Pour ce qui est du dot-blot, les protéines ne sont pas séparées selon leur poids moléculaire (pas de SDS-PAGE), c'est une technique non dénaturante, on pourra donc observer des épitopes séquentiels et conformationnels.

 

Pout tout ce qui est ELISA (ELISA sandwich, ELISPOT, ELISA indirecte), on utilise une réaction immunoenzymologique qui repose uniquement sur l'interaction antigène-anticorps suivie d'une réaction enzymatique. C'est donc une technique non dénaturante, on pourra donc observer des épitopes séquentiels et conformationnels.

 

En plus de ça il faut rester vigilant aux données de l'énoncé, parfois il est précisé si le milieu est dénaturant ou non.

 

Est-ce que c'est plus clair ?

 

Edited February 21 by Vector

[loveyouth]

Il y a 9 heures, Vector a dit :

En effet pour réaliser un western blot on fait au préalable un SDS-PAGE (milieu dénaturant) puis un transfert sur membrane, on observe donc que les épitopes séquentiels. 

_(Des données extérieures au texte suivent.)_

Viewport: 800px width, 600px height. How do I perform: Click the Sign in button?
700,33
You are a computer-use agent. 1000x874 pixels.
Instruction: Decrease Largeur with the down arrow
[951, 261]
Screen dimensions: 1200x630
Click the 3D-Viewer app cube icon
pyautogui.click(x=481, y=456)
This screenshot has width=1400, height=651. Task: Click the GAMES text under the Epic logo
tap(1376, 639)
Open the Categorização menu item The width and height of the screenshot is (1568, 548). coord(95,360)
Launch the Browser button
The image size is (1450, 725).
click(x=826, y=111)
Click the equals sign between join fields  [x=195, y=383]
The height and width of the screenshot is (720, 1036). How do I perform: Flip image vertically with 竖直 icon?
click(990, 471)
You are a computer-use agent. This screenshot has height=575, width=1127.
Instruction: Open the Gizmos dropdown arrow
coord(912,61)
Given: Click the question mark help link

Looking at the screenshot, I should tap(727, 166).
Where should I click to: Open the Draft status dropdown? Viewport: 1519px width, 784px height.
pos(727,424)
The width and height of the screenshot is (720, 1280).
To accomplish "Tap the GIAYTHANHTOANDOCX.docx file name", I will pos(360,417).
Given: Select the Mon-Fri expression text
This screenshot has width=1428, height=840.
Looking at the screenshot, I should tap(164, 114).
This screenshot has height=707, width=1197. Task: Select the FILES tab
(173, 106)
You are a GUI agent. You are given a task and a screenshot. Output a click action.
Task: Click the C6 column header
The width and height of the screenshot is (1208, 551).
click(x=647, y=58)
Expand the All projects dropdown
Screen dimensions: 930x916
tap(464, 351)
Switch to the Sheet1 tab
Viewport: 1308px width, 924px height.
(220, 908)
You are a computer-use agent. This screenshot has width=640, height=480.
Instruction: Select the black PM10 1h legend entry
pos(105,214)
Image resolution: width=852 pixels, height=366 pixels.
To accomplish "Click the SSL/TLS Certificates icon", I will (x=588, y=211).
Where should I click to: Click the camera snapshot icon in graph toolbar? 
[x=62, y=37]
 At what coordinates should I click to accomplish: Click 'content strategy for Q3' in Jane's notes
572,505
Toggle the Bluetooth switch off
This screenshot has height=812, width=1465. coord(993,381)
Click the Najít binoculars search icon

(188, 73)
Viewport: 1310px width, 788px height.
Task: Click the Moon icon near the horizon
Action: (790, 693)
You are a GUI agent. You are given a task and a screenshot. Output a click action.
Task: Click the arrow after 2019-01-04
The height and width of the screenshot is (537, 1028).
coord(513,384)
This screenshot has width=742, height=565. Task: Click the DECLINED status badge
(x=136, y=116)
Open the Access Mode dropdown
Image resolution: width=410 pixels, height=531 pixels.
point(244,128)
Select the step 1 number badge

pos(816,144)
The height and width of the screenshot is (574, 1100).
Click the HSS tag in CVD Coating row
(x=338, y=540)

Pareil pour l'immuno-blot, on utilise un milieu dénaturant.

 

Pour ce qui est du dot-blot, les protéines ne sont pas séparées selon leur poids moléculaire (pas de SDS-PAGE), c'est une technique non dénaturante, on pourra donc observer des épitopes séquentiels et conformationnels.

 

Pout tout ce qui est ELISA (ELISA sandwich, ELISPOT, ELISA indirecte), on utilise une réaction immunoenzymologique qui repose uniquement sur l'interaction antigène-anticorps suivie d'une réaction enzymatique. C'est donc une technique non dénaturante, on pourra donc observer des épitopes séquentiels et conformationnels.

 

En plus de ça il faut rester vigilant aux données de l'énoncé, parfois il est précisé si le milieu est dénaturant ou non.

 

Est-ce que c'est plus clair ?

 

C’est exactement ce que je voulais savoir merci bcp chef!